(Stored dataset items)
##############################

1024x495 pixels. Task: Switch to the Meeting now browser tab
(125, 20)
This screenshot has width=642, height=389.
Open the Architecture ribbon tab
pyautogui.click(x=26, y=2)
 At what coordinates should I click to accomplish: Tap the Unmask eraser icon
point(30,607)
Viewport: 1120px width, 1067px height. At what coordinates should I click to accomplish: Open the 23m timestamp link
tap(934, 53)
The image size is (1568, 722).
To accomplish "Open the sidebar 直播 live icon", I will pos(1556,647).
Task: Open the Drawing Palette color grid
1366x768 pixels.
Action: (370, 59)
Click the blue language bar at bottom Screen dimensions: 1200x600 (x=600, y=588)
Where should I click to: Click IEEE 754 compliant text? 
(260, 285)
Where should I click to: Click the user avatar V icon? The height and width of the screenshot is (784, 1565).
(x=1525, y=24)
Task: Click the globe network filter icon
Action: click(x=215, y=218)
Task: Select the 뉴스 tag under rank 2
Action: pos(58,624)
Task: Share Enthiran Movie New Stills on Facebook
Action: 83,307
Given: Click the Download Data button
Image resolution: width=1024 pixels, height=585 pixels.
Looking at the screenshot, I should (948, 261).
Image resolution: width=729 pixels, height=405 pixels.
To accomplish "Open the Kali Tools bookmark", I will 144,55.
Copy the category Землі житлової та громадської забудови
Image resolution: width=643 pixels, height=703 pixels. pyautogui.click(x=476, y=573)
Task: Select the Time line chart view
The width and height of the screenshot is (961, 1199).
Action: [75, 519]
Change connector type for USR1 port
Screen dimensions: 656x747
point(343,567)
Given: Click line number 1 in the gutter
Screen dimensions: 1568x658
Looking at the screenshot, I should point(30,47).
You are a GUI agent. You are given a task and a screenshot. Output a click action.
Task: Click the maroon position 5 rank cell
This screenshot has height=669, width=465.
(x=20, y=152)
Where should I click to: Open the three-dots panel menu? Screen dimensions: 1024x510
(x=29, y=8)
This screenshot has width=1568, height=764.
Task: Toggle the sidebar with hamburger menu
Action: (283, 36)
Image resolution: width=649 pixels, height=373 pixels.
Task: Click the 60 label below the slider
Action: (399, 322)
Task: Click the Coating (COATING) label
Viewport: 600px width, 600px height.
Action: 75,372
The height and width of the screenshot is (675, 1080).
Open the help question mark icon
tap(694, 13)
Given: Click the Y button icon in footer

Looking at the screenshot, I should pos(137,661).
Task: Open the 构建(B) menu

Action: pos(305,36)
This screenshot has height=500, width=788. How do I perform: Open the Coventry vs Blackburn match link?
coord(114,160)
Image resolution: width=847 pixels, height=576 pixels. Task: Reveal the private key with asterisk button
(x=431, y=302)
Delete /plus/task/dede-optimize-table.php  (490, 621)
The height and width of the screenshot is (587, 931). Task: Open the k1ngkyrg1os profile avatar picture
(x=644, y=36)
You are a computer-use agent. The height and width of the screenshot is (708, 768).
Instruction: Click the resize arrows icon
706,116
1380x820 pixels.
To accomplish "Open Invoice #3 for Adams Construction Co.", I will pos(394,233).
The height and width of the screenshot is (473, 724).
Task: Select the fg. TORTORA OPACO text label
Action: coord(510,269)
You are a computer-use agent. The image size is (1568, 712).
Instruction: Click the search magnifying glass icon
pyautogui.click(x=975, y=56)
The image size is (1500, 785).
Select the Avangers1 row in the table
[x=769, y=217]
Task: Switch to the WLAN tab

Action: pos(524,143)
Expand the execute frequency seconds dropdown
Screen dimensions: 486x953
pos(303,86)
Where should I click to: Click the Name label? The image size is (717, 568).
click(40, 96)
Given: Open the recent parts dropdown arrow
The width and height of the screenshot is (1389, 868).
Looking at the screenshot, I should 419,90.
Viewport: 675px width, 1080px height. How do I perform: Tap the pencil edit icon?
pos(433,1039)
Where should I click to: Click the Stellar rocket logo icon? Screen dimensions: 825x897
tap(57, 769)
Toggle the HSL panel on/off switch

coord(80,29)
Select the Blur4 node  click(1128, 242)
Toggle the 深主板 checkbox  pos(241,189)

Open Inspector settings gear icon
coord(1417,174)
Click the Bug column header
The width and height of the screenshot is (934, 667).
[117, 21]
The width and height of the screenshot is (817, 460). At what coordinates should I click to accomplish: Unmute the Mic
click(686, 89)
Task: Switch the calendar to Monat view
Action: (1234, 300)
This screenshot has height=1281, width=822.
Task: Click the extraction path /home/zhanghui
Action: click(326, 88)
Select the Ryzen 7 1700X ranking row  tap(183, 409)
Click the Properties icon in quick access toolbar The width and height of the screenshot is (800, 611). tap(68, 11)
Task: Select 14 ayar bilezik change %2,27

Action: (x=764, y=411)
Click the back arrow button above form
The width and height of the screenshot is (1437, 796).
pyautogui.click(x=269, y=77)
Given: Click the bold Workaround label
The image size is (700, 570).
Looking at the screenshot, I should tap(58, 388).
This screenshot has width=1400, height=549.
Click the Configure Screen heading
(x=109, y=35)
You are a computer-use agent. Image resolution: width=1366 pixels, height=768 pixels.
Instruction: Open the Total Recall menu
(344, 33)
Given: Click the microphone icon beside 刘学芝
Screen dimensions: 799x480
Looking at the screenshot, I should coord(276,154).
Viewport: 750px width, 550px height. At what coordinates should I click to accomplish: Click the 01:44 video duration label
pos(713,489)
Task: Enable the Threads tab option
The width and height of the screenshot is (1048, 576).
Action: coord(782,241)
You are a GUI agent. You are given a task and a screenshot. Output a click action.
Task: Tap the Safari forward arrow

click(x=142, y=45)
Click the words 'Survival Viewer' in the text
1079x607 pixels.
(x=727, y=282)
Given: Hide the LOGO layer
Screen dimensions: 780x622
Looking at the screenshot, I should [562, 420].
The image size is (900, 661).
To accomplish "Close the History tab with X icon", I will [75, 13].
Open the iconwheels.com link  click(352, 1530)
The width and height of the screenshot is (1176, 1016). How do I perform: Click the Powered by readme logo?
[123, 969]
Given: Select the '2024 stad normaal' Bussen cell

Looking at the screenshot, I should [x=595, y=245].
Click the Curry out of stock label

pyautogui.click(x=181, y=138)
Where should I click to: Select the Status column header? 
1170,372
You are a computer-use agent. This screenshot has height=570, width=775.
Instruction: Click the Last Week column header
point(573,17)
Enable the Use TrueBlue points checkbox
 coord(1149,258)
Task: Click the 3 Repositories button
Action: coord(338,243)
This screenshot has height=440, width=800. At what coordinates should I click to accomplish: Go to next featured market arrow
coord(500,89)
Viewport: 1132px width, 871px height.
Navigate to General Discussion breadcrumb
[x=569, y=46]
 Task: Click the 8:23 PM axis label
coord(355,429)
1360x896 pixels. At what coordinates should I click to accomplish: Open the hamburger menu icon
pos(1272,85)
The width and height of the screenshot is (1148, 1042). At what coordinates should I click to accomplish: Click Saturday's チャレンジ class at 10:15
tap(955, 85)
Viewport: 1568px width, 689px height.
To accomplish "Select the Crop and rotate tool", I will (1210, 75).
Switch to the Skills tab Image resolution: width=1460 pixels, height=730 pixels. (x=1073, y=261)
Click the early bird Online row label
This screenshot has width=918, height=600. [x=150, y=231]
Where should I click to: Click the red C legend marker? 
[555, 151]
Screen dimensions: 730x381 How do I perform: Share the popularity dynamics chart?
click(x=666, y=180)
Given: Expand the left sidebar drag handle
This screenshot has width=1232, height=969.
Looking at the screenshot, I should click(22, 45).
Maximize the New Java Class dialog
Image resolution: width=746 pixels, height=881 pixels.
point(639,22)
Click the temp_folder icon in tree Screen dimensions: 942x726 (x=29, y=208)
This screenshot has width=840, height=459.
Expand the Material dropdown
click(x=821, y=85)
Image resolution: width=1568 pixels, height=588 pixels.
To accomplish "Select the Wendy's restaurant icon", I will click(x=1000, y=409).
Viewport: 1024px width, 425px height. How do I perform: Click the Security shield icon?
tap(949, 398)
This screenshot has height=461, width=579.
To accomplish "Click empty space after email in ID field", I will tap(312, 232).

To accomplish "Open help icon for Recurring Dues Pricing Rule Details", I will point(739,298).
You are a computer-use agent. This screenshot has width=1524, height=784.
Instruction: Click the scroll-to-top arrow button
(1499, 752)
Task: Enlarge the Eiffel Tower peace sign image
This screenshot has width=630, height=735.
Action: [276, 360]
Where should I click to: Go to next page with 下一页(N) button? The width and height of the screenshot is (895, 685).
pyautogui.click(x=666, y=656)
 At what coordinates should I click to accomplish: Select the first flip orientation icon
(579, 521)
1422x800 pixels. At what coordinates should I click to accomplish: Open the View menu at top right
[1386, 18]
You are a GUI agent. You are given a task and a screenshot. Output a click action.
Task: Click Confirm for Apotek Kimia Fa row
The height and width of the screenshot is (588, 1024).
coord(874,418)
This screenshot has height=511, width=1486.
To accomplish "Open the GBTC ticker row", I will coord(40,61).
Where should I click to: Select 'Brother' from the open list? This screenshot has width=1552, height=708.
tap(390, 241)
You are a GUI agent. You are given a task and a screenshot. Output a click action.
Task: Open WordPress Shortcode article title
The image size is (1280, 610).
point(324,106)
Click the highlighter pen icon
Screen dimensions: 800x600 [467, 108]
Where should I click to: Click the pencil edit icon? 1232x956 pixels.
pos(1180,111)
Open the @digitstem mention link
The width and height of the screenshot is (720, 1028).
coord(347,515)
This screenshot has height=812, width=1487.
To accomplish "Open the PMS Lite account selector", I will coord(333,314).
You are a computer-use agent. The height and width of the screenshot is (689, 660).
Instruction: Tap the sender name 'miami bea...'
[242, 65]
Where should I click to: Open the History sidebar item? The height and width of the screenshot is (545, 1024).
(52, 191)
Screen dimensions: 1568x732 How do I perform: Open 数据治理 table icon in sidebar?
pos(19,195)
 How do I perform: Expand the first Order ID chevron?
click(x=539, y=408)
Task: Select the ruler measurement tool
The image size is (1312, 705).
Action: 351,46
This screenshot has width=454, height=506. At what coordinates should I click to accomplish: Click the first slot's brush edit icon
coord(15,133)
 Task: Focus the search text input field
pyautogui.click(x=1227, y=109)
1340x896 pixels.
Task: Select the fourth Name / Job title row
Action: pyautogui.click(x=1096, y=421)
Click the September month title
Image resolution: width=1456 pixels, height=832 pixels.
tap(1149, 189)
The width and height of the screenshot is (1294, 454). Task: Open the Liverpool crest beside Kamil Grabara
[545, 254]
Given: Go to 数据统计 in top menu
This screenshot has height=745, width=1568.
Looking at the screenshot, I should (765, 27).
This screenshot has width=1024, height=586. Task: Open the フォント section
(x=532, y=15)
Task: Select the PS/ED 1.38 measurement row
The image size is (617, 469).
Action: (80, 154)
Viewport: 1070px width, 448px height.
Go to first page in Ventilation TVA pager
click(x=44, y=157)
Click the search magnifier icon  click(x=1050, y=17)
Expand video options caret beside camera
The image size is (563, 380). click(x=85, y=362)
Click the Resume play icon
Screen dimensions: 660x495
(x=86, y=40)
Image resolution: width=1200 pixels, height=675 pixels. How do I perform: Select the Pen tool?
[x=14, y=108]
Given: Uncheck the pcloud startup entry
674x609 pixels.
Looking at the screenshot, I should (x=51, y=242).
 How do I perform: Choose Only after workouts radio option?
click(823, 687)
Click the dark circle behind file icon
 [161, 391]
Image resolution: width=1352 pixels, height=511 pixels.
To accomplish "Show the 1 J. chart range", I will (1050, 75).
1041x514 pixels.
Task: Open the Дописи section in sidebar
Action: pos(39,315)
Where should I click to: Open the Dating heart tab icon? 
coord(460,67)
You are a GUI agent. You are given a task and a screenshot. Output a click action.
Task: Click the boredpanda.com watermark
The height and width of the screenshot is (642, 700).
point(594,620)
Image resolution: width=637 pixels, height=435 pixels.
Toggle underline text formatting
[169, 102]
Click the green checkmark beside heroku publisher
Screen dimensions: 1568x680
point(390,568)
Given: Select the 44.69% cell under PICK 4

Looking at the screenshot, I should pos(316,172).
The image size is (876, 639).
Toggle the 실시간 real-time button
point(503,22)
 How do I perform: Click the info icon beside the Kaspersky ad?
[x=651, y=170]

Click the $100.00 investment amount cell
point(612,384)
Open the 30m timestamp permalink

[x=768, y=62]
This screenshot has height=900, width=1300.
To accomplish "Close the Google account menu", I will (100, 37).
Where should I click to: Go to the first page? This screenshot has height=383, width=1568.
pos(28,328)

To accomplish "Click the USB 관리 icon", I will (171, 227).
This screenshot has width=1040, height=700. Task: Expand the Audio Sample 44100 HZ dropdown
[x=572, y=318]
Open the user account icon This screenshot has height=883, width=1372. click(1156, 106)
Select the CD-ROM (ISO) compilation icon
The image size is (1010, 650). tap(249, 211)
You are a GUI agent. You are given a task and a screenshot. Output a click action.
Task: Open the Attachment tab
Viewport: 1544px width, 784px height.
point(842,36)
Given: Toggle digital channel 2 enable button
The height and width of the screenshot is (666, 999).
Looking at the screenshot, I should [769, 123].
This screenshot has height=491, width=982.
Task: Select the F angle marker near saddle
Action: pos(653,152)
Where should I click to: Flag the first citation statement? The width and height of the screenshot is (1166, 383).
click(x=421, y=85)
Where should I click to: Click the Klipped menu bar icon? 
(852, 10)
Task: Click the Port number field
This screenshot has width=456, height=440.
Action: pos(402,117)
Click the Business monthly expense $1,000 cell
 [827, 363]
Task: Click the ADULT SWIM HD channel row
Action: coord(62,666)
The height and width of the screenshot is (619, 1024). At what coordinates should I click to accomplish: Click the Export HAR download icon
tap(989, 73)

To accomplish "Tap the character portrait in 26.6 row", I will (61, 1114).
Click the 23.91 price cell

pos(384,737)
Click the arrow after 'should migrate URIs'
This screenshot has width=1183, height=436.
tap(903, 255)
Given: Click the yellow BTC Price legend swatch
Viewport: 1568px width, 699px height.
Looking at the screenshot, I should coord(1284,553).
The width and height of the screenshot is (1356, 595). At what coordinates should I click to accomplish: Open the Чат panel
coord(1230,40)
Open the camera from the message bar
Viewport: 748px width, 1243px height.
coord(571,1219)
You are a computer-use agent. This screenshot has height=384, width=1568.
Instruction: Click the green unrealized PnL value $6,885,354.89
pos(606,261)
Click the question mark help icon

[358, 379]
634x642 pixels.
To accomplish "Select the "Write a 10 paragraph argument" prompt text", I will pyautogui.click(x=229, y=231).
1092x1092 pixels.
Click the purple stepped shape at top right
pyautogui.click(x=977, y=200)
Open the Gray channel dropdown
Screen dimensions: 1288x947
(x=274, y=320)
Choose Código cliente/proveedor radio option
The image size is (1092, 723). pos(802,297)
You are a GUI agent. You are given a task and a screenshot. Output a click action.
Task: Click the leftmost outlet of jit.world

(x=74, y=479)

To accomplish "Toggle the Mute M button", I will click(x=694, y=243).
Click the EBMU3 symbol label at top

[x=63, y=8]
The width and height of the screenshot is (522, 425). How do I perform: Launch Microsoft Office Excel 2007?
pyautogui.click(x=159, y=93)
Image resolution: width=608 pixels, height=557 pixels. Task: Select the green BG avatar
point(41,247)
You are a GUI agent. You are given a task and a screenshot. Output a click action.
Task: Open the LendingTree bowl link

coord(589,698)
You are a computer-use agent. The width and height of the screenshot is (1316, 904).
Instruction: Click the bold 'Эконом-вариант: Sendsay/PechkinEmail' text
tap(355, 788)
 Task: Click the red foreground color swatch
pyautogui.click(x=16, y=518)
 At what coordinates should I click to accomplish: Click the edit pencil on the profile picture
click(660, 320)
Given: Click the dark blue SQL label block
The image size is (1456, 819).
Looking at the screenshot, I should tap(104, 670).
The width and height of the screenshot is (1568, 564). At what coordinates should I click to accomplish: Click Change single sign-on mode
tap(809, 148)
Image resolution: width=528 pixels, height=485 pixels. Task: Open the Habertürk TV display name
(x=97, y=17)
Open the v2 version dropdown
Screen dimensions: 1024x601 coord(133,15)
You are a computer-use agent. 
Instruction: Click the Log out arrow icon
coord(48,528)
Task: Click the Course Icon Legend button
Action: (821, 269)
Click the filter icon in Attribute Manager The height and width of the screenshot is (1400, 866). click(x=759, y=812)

##############################

**Task description**
Copy all lines above containing the string "Close".

**Response area**
To accomplish "Close the History tab with X icon", I will [75, 13].
To accomplish "Close the Google account menu", I will (100, 37).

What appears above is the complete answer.